## 操作说明
能否把条目从开头起、到包含“pos(362,413)”的那一行为止（两端都算在内）逐行放进一个 JSON 字符串列表，每行一个字符串，空行略去？图片不要写进答案。

(已存条目)
● ● ● ●

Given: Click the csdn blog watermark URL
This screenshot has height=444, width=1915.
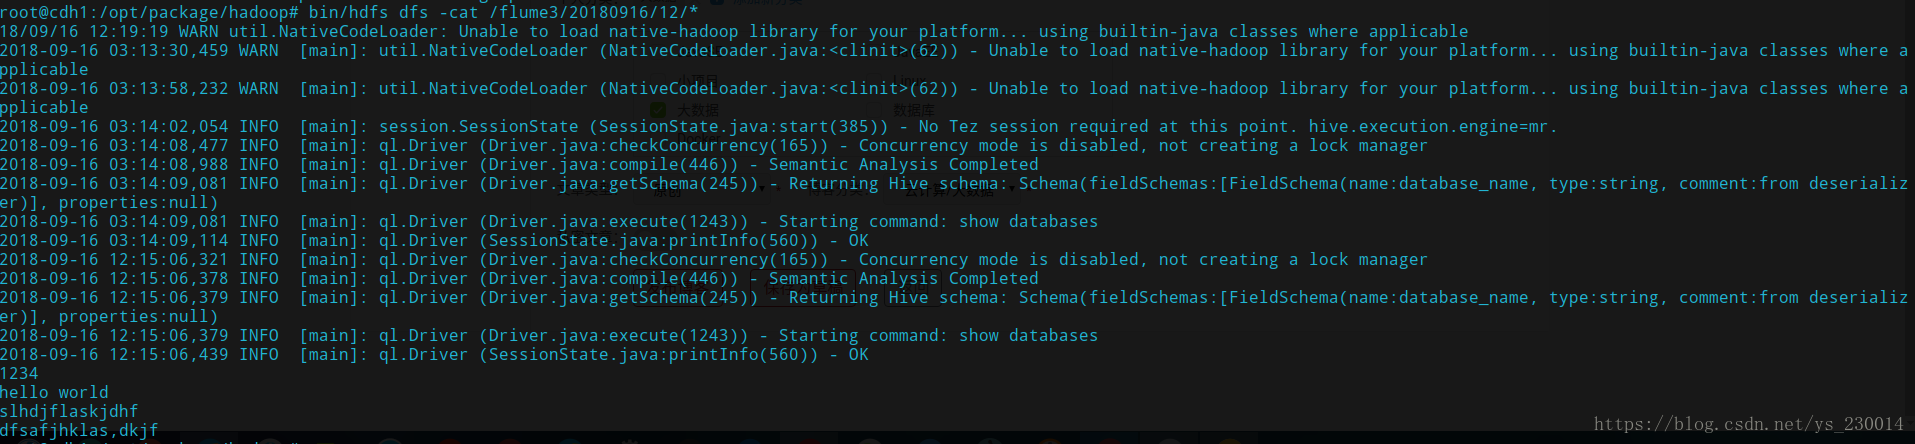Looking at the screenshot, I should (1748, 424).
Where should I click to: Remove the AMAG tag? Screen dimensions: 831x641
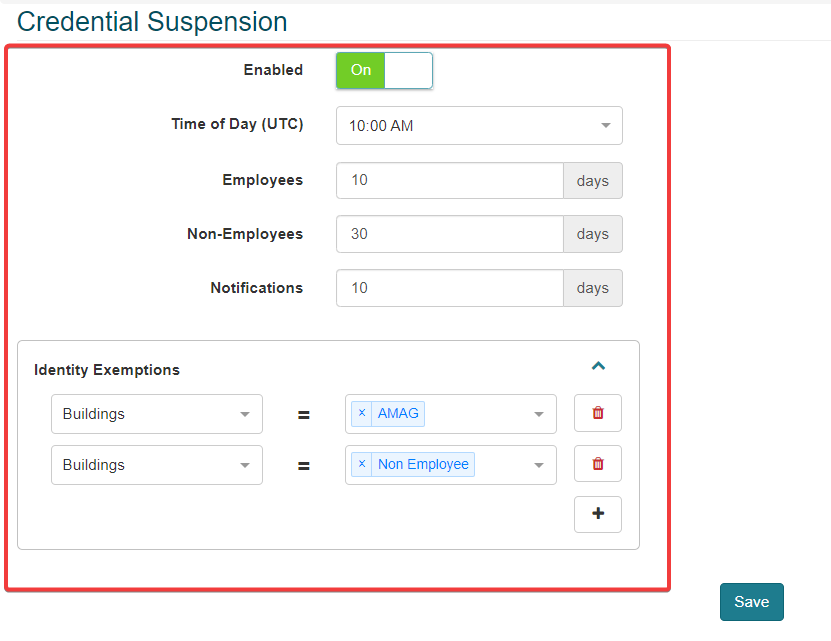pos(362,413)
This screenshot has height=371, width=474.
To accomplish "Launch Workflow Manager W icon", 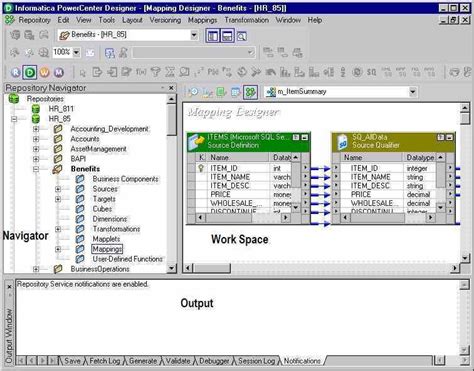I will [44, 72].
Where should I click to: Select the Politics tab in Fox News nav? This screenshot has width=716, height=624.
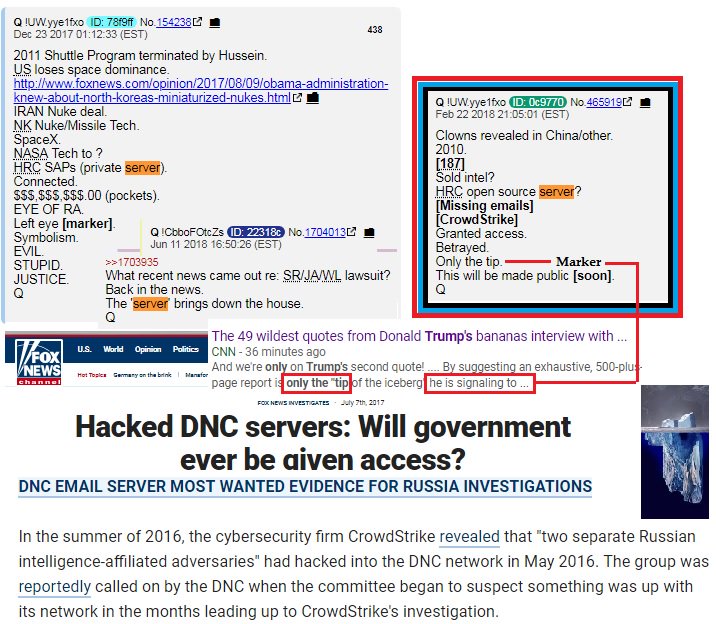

● ● ● ●

## 参考答案
[
  "Given: Click the csdn blog watermark URL",
  "This screenshot has height=444, width=1915.",
  "Looking at the screenshot, I should (1748, 424).",
  "Where should I click to: Remove the AMAG tag? Screen dimensions: 831x641",
  "pos(362,413)"
]